Metabolic costs are central to individual energy budgets, making estimates of metabolic rate fundamental to understanding how an organism interacts with its environment (Treberg et al., 2016). Modelling otolith growth using a bioenergetic model in the framework of the dynamic energy budget (DEB; i.e. treating otoliths as ‘metabolic products’ of organism growth and maintenance processes) indeed provided insights into otolith growth (Fablet et al., 2011; Pecquerie et al., 2012). Interestingly, both incorporation and depletion are related to SMR, suggesting that roughly the same pathways are used and regulated for these two components, although differences in kinematics exist between the two elements. More generally, the observed kinematics derives from normal metabolic processes in tissues including synthesis and degradation. Surprisingly, initial (Z parameter) and asymptotic (L parameter) elemental ratios are less well related to SMR compared with the kinematics of incorporation/depletion. The reasons for such incongruence between elemental composition and kinematics is unclear. On a theoretical basis, the two should be linked: individuals with the highest metabolic activity should have more active ionocytes (Limburg et al., 2018), leading to higher transport/availability of the element to be incorporated in the otoliths. This would in turn increase both elemental composition and kinematics of incorporation/depletion. Previous work has already emphasized that the partition coefficients of a given element can be related to the bioenergetic status of the fish (Kalish, 1989, 1991; Sturrock et al., 2015, 2014) but in the absence of additional kinematic data, this discrepancy needs to be investigated further.

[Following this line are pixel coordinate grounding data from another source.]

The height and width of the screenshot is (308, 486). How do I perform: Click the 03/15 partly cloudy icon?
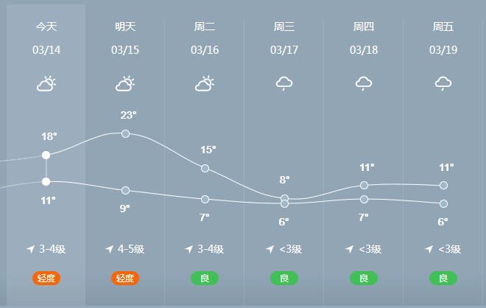pos(125,83)
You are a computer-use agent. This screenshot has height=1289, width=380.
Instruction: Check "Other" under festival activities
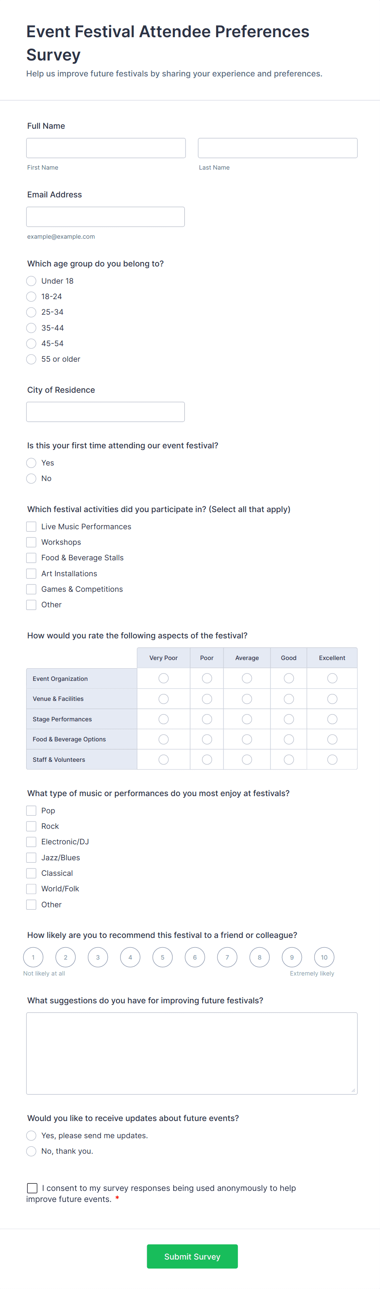click(x=31, y=604)
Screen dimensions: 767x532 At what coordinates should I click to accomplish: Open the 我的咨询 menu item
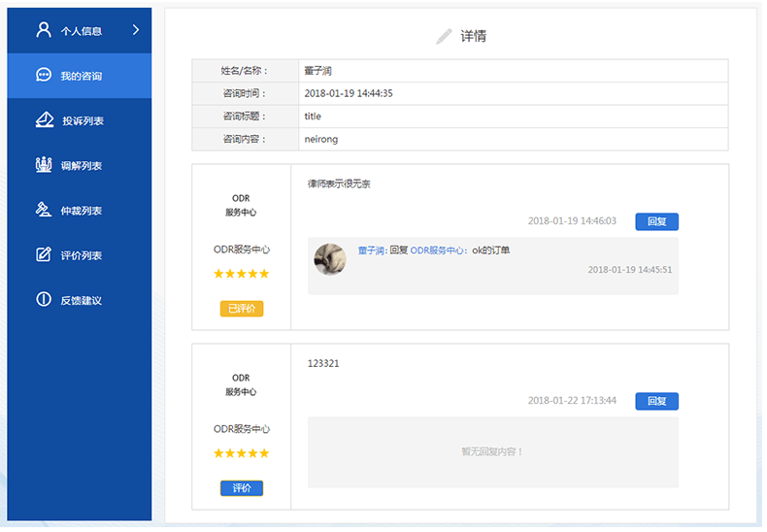(x=82, y=76)
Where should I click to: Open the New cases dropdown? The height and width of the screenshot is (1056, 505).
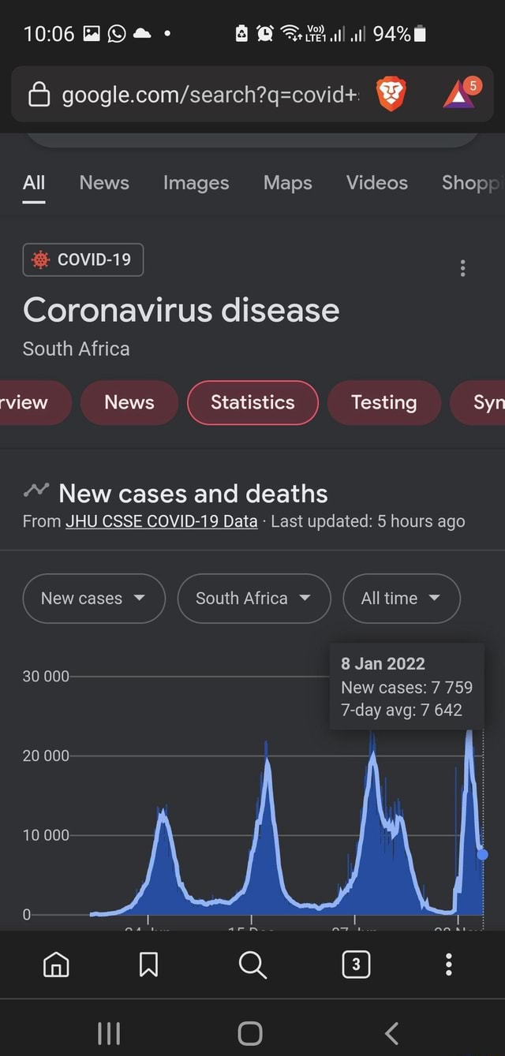click(x=94, y=599)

Implications for individual reconstruction

While experimental investigation should be carried out at the individual level to provide an appropriate framework for future field applications and movement reconstructions (Fromentin et al., 2009; Grønkjær, 2016), such experiments have largely over-neglected inter-individual differences. In general, a fish cohort experiencing similar migration pathways of identical duration is expected to record the same detailed temporal changes in their otoliths. Our data strongly suggest that this is not the case and the temporal resolution was in fact highly variable on an individual basis. In particular, it appeared that individuals with the highest metabolic rate were more likely to record detailed (i.e. brief) temporal changes than individuals having lower metabolic values. From a biological point of view, many animals perform extensive niche shifts because of their ability to utilize resources and avoid predation changes through their ontogeny (L'Abée-Lund et al., 1993). While the proximate mechanisms controlling the niche shift in fish remain partially unresolved, several studies have highlighted that movement patterns may be conditioned by the energetic status of the individuals, possibly in relation to metabolic activity (Dodson et al., 2013; Nevoux et al., 2019; Pettersson and Hedenström, 2000). Fast-growing individuals that maintain higher metabolic rates are energetically constrained at a younger age by limited food resources compared with slow growers (e.g. Metcalfe et al., 1989, 1992; Økland et al., 1993). For example, in Salmo trutta, food consumption and energy budgets for early migrants were more than four times higher than those of the stream residents (Forseth et al., 1999). As a consequence, the finest time resolution would be available for fast-growing and more active individuals. This clearly can bias investigation conducted at the population level, although we recognize that the degree of bias remains elusive. A time series composed of juvenile transects stitched together from fast-growing and slow-growing fish in an unknown proportion may lead to an overall underestimate of movement patterns if movements are only detected for fast-growing individuals.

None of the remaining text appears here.